■ **What you will do**
Reproduce the data exactly and drop any pictures it holds.

■ **Stored data**

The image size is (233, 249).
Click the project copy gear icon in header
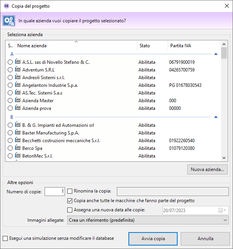click(x=9, y=20)
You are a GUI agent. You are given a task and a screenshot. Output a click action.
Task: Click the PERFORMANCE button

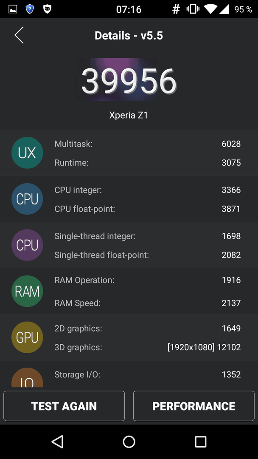(194, 406)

■ **Exercise solution**
The image size is (233, 249).
Click the project copy gear icon in header
click(x=9, y=20)
You are a GUI agent. You are given a task and a screenshot. Output a click action.
Task: Click the PERFORMANCE button

(194, 406)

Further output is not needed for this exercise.